[<prev] [next>] [thread-next>] [day] [month] [year] [list]
Message-Id: <1424478270-24783-1-git-send-email-therbert@google.com>
Date: Fri, 20 Feb 2015 16:24:30 -0800
From: Tom Herbert <therbert@...gle.com>
To: davem@...emloft.net, netdev@...r.kernel.org
Subject: [PATCH net-next] net: Eliminate txhash in sock and reflect RX hash on transmit
Instead of having a separate hash value in sock structure for transmit
and receive, we can use the rxhash value for both and eliminate the
txhash value. This simplifies the code and reflects the receive hash a
device provides to the stack for packets transmitted on the associated
connection. The hash value returned by a device could have meaning when
used in transmit to identify a flow, for instance the hash may be a flow
key for a flow created in a (virtual) device. With the flow key provided
on transmit this can obviate the need to create the hash and do the
lookup on the fly in transmit.
This patch entails:
- Always include sk_rxash (not dependent on CONFIG_RPS)

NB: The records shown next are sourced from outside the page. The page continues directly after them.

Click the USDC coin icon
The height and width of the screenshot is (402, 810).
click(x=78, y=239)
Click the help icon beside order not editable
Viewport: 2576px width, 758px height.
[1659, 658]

- Remove sk_txhash and functions to set it
- Add sock_init_rxhash which is used to initialize sk_rxhash. This
uses a random value and is only relevant if CONFIG_RPS is not
defined or traffic on socket is unidirectional send so we
don't get ever get an rxhash from device. This random value should
be overwritten with the first receive packet on the socket.
Signed-off-by: Tom Herbert <therbert@...gle.com>
---
include/net/ip.h | 13 -------------
include/net/ipv6.h | 14 --------------
include/net/sock.h | 16 ++++++++--------
net/ipv4/datagram.c | 2 +-
net/ipv4/tcp_ipv4.c | 4 ++--
net/ipv6/datagram.c | 2 +-
net/ipv6/tcp_ipv6.c | 4 ++--
7 files changed, 14 insertions(+), 41 deletions(-)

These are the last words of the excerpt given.